Visi dan Pemikiran Ekonomi Mas Dawam menggambarkan sebuah keinginan dan ambisi besar yang saat itu masih belum terlalu saya pahami. Hingga, kemudian saya mendengarnya kembali saat Mas Dawam sebagai Ketua Majelis Ekonomi PP Muhammadiyah memaparkannya dalam Sidang Tanwir Muhammadiyah di Islamic Center Kota Bandung tahun 1999.
Proyek KATAM (Kartu Anggota Muhammadiyah) yang multiguna, dan berbagai terobosan Usaha Dakwah di bidang Ekonomi diluncurkan Muhammadiyah mulai periode ini. Satu-satunya kelemahan mendasar dari berbagai program yang dirancangnya tersebut, adalah terletak di tataran aksi. Hal mana di internal Muhammadiyah secara umum masih gagap meletakkan diri untuk berpijak secara kaffah terhadap sistem ekonomi syariah, di tengah kompetisi bisnis ekonomi konvensional yang begitu ketat.
Mas Dawam dan Jurnal Ulumul Qur’an
Setelah menyelesaikan S2 Ilmu Perencanaan Wilayah dan Pembangunan Perdesaan, saya memulai karir profesional sebagai konsultan proyek-proyek sektor pertanian dan Perikanan.
Saya bergabung dengan Perusahaan Konsultan “Multi Area Conindo” yang merupakan Holding Company dari “Pusat Pengembangan Agribisnis (PPA).” Pusat Pengembangan Agribisnis, dirintis bersama oleh Prof M Amin Aziz (IPB), Abdillah Toha, M Dawam Rahardjo, Adi Sasono, termasuk Prof AM Saefuddin yang pernah menjabat sebagai Menteri Negara Pangan dan Hortikultura periode Presiden Habibie.

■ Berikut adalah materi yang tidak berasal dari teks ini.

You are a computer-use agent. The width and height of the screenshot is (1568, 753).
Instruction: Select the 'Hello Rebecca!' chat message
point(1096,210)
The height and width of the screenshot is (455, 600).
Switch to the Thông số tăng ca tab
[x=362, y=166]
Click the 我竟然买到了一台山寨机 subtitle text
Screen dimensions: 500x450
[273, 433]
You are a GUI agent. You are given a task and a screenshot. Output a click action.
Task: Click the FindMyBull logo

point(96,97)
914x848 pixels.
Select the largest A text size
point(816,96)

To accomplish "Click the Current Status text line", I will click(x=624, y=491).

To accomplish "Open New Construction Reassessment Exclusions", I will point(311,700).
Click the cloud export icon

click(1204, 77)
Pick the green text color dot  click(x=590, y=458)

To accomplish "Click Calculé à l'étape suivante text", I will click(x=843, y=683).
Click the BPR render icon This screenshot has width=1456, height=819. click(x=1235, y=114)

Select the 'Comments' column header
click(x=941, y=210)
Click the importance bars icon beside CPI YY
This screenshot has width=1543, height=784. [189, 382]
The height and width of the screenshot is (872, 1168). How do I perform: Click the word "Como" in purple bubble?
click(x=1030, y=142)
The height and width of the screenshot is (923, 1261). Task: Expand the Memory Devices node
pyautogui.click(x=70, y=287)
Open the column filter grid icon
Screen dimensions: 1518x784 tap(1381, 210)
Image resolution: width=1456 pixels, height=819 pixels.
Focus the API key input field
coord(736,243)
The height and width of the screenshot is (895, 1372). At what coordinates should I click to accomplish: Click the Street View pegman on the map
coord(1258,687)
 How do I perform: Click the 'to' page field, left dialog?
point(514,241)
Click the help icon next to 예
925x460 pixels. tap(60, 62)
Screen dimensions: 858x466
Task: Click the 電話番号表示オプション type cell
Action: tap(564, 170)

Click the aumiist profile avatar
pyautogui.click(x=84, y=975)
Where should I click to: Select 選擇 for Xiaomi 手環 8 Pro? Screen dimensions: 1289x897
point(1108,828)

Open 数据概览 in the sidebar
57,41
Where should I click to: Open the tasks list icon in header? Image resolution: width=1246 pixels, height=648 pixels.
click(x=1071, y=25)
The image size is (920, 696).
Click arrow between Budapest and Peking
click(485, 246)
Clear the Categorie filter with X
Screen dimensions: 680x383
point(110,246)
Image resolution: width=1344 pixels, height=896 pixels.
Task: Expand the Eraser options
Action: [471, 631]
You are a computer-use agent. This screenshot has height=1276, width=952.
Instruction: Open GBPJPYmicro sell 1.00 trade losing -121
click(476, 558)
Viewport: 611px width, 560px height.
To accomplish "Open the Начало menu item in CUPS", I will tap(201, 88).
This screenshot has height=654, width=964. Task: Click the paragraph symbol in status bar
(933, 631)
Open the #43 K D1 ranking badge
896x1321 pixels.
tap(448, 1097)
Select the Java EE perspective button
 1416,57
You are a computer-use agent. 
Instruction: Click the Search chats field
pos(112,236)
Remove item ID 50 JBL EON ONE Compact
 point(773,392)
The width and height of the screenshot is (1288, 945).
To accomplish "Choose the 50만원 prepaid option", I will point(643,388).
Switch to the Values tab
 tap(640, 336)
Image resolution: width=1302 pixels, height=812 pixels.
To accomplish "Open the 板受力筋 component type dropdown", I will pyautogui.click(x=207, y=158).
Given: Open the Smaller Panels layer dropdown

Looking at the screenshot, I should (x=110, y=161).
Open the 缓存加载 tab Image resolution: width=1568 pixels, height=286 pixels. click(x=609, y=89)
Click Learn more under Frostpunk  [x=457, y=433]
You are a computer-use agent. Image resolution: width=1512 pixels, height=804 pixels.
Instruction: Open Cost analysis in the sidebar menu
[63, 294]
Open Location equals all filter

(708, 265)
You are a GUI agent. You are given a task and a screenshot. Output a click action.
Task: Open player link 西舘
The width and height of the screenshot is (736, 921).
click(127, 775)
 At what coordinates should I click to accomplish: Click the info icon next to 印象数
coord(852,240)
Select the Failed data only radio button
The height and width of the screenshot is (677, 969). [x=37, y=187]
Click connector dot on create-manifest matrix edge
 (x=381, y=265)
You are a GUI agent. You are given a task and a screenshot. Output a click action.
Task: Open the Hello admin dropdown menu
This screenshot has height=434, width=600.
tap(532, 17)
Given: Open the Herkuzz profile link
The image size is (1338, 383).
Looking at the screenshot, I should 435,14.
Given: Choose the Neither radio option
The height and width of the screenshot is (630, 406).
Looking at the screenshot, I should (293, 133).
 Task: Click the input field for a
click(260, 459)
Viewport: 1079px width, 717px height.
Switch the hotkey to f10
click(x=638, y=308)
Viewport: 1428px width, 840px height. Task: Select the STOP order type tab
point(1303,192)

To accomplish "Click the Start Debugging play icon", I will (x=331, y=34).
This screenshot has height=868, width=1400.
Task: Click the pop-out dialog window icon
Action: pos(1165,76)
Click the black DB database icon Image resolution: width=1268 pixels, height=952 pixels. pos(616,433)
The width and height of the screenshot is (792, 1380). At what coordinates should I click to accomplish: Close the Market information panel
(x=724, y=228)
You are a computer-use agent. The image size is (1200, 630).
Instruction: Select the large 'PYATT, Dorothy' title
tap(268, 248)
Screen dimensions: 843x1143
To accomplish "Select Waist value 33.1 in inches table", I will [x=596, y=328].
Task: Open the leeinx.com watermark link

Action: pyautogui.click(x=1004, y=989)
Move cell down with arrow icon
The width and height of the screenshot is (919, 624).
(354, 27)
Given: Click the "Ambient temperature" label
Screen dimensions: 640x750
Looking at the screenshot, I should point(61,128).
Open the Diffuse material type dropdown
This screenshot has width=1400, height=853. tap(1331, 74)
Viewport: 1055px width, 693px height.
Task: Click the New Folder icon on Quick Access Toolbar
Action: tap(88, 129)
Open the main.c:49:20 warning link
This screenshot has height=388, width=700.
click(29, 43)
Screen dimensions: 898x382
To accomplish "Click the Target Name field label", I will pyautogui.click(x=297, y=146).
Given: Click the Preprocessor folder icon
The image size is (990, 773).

Suatu hari ketika saya sedang mempersiapkan Proposal Tender di Kementerian Dalam Negeri, bersama Team Business Development PT Macon, kami mengadakan sebuah meeting di sebuah bangunan tua di Jalan Empang Tiga Kalibata-Jaksel. Usai meeting saya baru menyadari bahwa dari ruang itulah Mas Dawam melahirkan karya berupa Jurnal Ilmu dan Kebudayaan Ulumul Qur’an yang sangat fenomenal.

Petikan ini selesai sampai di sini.